Page MenuHomePhabricator

Wikimedia servers won't serve images
Closed, ResolvedPublic

Description

Details of the error are attached to the report, which will be publicly viewable. If you are not comfortable with that, you can edit the report below and remove all the data you don't want to share.

Error details:

error: could not load image from https://upload.wikimedia.org/wikipedia/commons/thumb/1/19/Falcon_9_Flight_20_OG2_first_stage_post-landing_%2823273082823%29_cropped.jpg/800px-Falcon_9_Flight_20_OG2_first_stage_post-landing_%2823273082823%29_cropped.jpg
URL: https://en.wikipedia.org/wiki/Main_Page#/media/File:Falcon_9_Flight_20_OG2_first_stage_post-landing_(23273082823)_cropped.jpg
user agent: Mozilla/5.0 (Windows NT 6.1; WOW64) AppleWebKit/537.36 (KHTML, like Gecko) Chrome/47.0.2526.106 Safari/537.36
screen size: 1680x1050
canvas size: 1108x573
image size: 1104x1472
thumbnail size: CSS: 431x573, screen width: 646.5, real width: 800

Event Timeline

Ssoulakiotis raised the priority of this task from to Needs Triage.
Ssoulakiotis updated the task description. (Show Details)
Ssoulakiotis added a project: MediaViewer.
Ssoulakiotis subscribed.
Glaisher subscribed.

Works for me too but someone else also did report this error on #wikimedia. He said he was located at the UK.
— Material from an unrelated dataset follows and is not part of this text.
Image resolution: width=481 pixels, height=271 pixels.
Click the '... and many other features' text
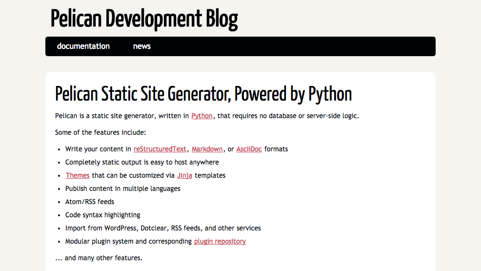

Request from 10.20.0.183 via cp3048 frontend ([10.20.0.183]:80), Varnish XID 1428481750
Forwarded for: 84.80.97.16, 10.20.0.183
Error: 429, Request Rate Exceeded at Sat, 26 Dec 2015 17:32:14 GMT

By this error, I meant that images do only load intermittently.
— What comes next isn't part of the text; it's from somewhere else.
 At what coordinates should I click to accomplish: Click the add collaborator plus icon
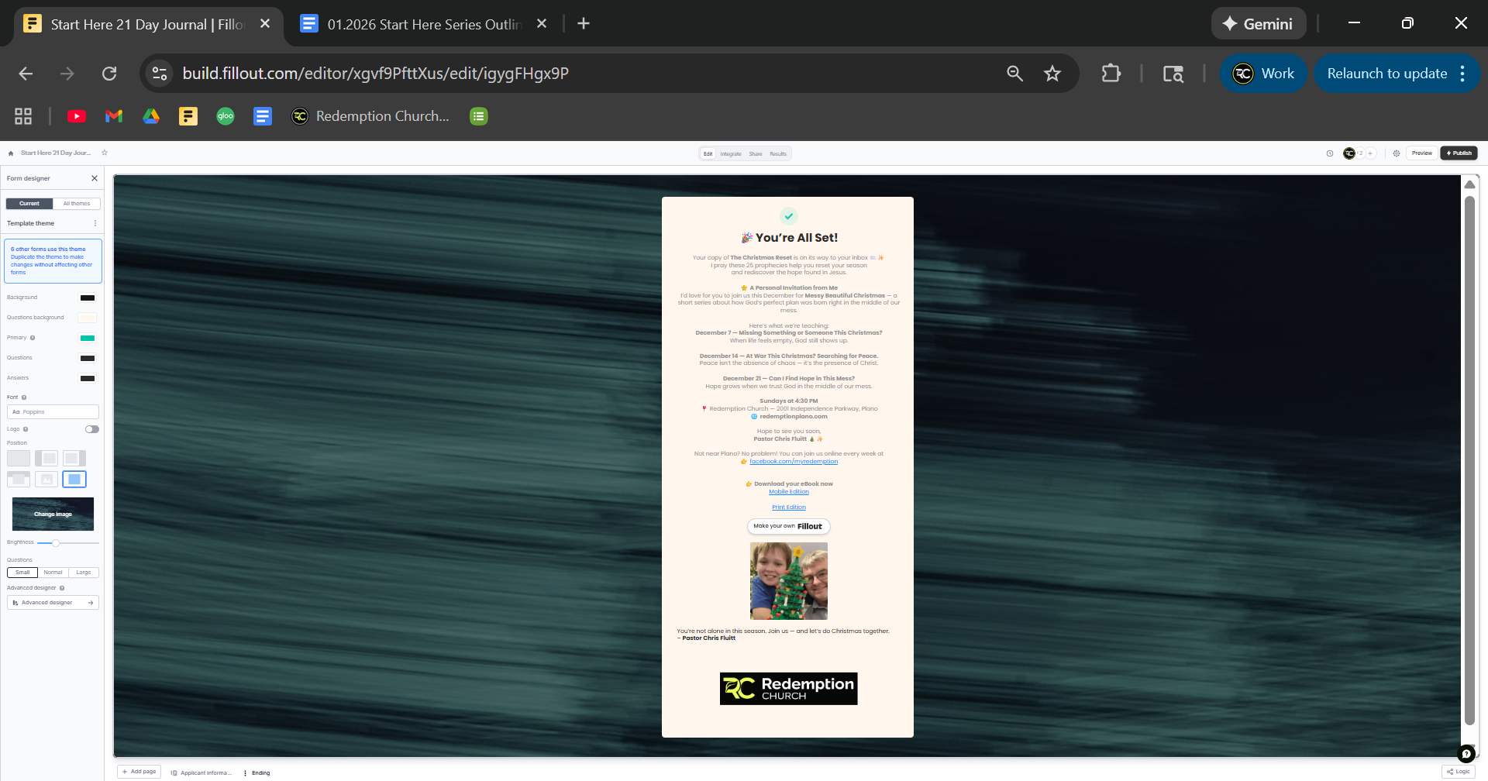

Also quite some 5xx 45mins ago.. and later a big group of 4xx. Maybe something triggered an internal limit ?

https://grafana.wikimedia.org/dashboard/db/varnish-http-errors

Glaisher triaged this task as Unbreak Now! priority.Dec 26 2015, 5:48 PM

Others are also reporting this.
<yannf> https://commons.wikimedia.org/wiki/Special:NewFiles no image :/

Probably related to <icinga-wm> PROBLEM - Esams HTTP 5xx reqs/min on graphite1001 is CRITICAL: CRITICAL: 11.11% of data above the critical threshold [1000.0]

I haven't encountered this so far and this location is not served by esams.

faidon set Security to None.
faidon added a subscriber: BBlack.

This is all very preliminary but this appears to have happened:

  • cp3048 ran out of memory due to what it looks like a memory leak (T122455)
  • The OOM killer killed the varnish-frontend
  • puppet started varnish-frontend again
  • cp3048 started throwing 429 (TBF rate limit) errors for some reason (corrupted bdb? surge of traffic? something else?)

I stopped varnish-frontend, cleaned up /run/vmod_tbf and kept a backup copy on my home directory, started varnish-frontend again. I initially got reports of errors still happening, so I stopped the varnish-frontend entirely to investigate further; after a while puppet started varnish-frontend again, but this time everything works.

I'll investigate further and report back with a few actionables.

Thanks faidon, it looks like the images are back on the wikis. Good luck on the investigation part.

Two days later: Does this problem still happen?

faidon claimed this task.

@Aklapper this should be fixed now, yeah. There are a couple of other bugs here, one is tracked with T122455, the other one is for a feature that got removed today ("TBF") because of this bug. Let's resolve this for now, yes.